On Tuesday, Sept. 14, AAMBP, in partnership with the Austin Human Rights Commission, led a business bike tour to four local minority-owned businesses: Loikaw21, Novedades Cristal, Sara G’s Beauty Supply & African Market, and Maya Taqueria. Each business owner showed great passion for their business and welcomed the tour participants, providing attendees with a unique experience in sampling different products and learning about the heart and drive that goes into their mission and the products sold.
After the tour, attendees expressed great appreciation for this experience.

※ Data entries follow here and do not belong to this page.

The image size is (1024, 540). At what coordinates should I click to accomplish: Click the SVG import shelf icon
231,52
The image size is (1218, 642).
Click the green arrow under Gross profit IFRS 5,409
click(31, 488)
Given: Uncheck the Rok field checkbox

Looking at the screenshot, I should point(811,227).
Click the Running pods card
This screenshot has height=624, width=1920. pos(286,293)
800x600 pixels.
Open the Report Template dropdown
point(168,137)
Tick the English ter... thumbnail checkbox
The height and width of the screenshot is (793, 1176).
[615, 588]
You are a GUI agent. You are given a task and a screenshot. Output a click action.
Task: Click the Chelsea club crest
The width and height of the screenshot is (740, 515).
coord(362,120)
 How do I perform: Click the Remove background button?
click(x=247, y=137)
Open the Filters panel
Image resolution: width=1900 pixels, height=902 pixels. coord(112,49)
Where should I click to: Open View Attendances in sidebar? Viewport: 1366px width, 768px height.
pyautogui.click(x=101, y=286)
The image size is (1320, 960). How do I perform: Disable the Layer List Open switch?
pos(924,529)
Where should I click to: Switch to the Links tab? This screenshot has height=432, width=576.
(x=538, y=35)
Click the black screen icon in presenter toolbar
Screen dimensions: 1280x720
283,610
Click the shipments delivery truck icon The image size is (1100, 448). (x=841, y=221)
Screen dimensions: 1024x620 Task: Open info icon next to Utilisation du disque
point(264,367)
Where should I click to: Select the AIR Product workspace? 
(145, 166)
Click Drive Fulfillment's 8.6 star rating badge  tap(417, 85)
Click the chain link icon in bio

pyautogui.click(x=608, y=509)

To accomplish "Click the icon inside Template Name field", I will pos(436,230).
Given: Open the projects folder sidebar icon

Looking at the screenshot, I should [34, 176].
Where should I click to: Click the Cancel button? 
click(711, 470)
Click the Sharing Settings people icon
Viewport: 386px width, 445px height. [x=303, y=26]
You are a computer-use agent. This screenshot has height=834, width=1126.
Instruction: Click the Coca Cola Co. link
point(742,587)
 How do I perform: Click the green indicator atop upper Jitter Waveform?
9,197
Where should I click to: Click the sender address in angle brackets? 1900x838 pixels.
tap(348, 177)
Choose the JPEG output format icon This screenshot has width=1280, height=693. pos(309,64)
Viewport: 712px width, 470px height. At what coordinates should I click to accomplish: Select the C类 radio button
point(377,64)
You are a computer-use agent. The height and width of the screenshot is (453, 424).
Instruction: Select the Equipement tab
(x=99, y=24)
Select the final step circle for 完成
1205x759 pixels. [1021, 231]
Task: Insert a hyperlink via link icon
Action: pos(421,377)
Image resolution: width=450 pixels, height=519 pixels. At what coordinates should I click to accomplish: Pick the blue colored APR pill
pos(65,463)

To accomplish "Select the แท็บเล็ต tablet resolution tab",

“I was very impressed to learn about the variety of businesses in Austin owned by locals of diverse backgrounds,” said Sarv Mithaqiyan, a resident of Austin who works at Riverland Community College. “It’s inspiring to see how such individuals have overcome obstacles to start their businesses. Now they’re able to support their families, the community and more. Such businesses add to the unity in diversity in a small town of about 25,000, which is hard to come by. Such a reality can attract more people from other countries to make Austin their home, become part of the community, and contribute to its vitality, energy, and growth.”
Austin City Councilman Jeff Austin also found the bike tour very informative and told AAMBP he enjoyed trying new things like sweet sticky rice and learning about each owner’s story and how hardworking they are.
AAMBP also held a business panel event at the brand-new Launch MN coworking space in downtown. The business panel was moderated by the Southern Minnesota Initiative Foundation’s Prosperity Initiative proponent Pam Bishop. The owners of Gentlemen’s Fade Barbershop, Molina Business Solutions, Mixto Fresh, and the Karen Asian Grocery Store participated in the panel and shared their journey to becoming Austin business owners, including challenges and successes along the way, and inviting all community members to patronize their businesses.
Vietnamese Top Noodle, owned by Sam V. Nguyen and family, was named AAMBP’s 2021 Immigrant-Owned Business of the Year. Development Corporation of Austin Executive Director John Garry and Maylary Apolo, legal assistant at the Immigrant Law Center of Minnesota, presented the award to Nguyen on Friday, Sept. 17.